GIVEN RECORDS:
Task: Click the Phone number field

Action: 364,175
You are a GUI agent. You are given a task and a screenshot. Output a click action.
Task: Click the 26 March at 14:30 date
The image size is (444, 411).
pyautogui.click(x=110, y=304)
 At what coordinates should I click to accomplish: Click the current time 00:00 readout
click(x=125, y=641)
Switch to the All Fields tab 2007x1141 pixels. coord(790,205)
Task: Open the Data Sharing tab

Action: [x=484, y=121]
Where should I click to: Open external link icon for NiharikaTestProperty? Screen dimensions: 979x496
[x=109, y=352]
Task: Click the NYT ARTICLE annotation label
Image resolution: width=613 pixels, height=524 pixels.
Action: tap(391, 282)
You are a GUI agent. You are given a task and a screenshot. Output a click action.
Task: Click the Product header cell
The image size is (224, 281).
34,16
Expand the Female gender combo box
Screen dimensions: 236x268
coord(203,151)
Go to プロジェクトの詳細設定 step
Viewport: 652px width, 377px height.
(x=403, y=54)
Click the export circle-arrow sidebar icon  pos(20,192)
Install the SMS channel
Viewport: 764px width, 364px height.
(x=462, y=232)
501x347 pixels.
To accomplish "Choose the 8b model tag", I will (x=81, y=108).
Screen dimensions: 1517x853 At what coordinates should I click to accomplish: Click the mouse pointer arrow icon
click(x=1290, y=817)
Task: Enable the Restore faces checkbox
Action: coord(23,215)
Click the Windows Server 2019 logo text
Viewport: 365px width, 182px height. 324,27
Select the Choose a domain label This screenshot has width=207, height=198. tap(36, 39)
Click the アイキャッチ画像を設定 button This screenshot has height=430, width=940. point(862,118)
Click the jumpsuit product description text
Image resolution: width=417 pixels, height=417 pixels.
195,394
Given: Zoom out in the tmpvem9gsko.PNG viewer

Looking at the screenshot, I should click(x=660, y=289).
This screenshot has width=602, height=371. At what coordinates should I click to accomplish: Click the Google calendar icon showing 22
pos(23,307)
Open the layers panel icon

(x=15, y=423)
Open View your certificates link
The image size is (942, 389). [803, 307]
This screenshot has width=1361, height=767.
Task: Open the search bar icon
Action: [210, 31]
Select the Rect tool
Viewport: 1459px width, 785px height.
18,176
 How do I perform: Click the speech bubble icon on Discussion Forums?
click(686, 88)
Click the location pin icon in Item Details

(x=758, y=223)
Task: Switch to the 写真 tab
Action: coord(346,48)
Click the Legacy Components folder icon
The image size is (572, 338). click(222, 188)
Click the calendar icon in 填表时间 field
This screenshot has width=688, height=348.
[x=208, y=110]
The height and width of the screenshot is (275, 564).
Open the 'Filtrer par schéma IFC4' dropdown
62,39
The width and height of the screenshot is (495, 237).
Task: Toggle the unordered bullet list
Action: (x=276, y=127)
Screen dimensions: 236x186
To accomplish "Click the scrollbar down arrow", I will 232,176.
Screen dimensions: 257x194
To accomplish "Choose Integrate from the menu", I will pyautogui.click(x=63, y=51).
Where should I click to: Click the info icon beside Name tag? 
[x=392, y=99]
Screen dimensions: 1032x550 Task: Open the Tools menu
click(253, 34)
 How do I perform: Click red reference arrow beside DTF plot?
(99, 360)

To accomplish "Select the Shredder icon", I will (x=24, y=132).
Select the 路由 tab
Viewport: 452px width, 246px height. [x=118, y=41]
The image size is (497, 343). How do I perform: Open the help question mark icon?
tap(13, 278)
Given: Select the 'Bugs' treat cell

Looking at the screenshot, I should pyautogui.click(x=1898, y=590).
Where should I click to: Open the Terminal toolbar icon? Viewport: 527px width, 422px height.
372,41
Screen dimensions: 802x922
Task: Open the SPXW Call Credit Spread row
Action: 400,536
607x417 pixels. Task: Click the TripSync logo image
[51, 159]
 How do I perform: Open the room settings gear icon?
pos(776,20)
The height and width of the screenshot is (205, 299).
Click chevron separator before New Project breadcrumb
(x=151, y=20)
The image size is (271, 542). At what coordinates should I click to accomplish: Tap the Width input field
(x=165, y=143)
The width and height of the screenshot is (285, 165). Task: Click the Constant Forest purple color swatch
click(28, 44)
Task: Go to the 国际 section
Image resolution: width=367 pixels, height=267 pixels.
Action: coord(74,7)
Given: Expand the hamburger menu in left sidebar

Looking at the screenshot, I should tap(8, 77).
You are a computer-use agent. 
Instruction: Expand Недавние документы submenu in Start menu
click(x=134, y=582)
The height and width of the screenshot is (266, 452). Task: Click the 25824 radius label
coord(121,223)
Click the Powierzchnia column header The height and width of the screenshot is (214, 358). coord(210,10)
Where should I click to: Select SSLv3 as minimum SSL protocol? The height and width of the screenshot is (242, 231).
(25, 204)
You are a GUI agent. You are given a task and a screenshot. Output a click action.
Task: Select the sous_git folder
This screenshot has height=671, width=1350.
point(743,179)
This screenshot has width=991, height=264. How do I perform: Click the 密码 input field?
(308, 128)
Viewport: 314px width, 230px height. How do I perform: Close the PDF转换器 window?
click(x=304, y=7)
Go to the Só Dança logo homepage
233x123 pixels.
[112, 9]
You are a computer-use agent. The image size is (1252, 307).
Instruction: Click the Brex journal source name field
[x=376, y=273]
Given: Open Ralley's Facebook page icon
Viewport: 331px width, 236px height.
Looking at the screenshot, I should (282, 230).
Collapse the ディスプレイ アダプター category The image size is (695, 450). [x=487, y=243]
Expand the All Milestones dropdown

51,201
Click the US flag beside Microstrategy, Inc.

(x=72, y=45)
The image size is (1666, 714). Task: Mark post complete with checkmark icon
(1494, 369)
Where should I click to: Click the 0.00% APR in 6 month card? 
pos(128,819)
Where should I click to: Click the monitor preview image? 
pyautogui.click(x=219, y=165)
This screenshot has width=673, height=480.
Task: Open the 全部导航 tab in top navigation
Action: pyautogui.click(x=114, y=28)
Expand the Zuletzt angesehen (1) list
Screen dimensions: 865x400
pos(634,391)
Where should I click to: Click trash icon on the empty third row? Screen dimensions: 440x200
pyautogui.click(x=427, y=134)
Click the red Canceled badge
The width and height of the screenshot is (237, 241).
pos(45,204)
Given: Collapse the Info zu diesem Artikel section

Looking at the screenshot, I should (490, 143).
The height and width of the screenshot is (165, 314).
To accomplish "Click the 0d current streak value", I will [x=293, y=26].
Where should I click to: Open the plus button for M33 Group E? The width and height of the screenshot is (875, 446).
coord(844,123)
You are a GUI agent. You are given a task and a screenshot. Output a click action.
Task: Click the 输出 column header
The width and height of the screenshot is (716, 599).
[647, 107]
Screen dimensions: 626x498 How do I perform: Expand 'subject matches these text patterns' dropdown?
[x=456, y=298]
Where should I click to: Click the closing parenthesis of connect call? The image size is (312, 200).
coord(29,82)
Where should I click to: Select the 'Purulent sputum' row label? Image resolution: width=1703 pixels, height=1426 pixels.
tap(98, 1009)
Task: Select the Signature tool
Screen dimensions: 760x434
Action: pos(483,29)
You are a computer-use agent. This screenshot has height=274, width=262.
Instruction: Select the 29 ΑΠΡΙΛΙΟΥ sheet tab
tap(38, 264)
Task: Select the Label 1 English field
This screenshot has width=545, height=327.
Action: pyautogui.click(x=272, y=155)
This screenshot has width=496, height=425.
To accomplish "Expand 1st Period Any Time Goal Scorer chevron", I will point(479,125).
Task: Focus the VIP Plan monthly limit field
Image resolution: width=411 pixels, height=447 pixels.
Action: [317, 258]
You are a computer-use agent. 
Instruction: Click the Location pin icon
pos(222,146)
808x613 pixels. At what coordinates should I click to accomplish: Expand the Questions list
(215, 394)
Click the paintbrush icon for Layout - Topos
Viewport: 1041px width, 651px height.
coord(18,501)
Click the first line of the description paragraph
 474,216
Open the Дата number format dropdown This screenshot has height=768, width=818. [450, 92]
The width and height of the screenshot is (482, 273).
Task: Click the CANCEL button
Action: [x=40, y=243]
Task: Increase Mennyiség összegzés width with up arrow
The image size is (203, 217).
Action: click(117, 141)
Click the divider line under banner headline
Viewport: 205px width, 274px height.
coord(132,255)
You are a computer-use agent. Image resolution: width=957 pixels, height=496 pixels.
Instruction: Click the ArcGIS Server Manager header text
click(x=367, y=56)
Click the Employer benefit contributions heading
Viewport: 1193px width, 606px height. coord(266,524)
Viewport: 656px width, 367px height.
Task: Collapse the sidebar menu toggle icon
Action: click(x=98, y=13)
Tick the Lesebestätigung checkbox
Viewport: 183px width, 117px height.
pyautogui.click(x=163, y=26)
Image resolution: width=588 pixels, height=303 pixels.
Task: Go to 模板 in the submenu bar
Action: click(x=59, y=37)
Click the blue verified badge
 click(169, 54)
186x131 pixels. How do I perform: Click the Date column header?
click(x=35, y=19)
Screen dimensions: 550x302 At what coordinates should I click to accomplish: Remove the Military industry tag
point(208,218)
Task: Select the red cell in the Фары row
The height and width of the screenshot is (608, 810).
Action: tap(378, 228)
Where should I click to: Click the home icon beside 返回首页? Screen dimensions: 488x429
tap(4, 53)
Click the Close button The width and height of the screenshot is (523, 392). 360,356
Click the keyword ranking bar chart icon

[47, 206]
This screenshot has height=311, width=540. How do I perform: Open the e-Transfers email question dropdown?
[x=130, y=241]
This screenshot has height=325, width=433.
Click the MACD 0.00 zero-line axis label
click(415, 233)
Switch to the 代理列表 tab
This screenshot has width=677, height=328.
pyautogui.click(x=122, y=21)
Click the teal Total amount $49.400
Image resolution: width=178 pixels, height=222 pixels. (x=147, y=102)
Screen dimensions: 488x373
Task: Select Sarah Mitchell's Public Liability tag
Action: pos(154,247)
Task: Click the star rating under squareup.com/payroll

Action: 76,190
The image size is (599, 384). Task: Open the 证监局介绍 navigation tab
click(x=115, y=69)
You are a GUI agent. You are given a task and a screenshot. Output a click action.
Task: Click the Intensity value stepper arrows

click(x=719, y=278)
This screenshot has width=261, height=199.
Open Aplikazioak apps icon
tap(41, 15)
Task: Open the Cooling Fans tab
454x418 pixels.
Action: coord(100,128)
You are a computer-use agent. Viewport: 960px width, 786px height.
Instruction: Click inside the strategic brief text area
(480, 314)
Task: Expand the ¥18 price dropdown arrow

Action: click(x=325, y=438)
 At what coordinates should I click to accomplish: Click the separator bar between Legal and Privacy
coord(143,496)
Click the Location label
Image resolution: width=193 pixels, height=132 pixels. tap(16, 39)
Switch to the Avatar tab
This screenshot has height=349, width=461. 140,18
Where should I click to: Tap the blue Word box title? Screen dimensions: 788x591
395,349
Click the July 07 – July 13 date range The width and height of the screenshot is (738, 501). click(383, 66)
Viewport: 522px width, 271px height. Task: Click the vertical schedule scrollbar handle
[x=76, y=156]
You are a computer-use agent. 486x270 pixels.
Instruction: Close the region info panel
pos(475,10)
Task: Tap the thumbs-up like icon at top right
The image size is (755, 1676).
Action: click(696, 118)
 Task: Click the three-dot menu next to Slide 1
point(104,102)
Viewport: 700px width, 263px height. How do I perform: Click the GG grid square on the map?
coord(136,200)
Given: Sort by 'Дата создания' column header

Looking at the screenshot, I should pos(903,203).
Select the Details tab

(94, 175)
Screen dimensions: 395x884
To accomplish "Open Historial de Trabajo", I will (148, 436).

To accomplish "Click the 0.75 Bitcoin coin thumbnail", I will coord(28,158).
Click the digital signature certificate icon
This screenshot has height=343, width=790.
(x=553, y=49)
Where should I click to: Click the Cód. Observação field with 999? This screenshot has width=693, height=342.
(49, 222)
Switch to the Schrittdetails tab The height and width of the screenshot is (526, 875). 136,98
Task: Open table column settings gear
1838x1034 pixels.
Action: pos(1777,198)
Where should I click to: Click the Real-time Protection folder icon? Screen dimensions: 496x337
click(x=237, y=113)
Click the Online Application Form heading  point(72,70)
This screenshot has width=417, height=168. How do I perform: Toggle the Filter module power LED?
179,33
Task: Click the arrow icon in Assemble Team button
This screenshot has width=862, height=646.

EXERCISE BRIEF: Within the entries above, find the string "computer" and return each line that holds it.

WORKED SOLUTION:
You are a computer-use agent. 
You are a computer-use agent. The image size is (1252, 307).
You are a computer-use agent. This screenshot has height=274, width=262.
You are a computer-use agent. 
You are a computer-use agent. Image resolution: width=957 pixels, height=496 pixels.
You are a computer-use agent. Viewport: 960px width, 786px height.
You are a computer-use agent. 486x270 pixels.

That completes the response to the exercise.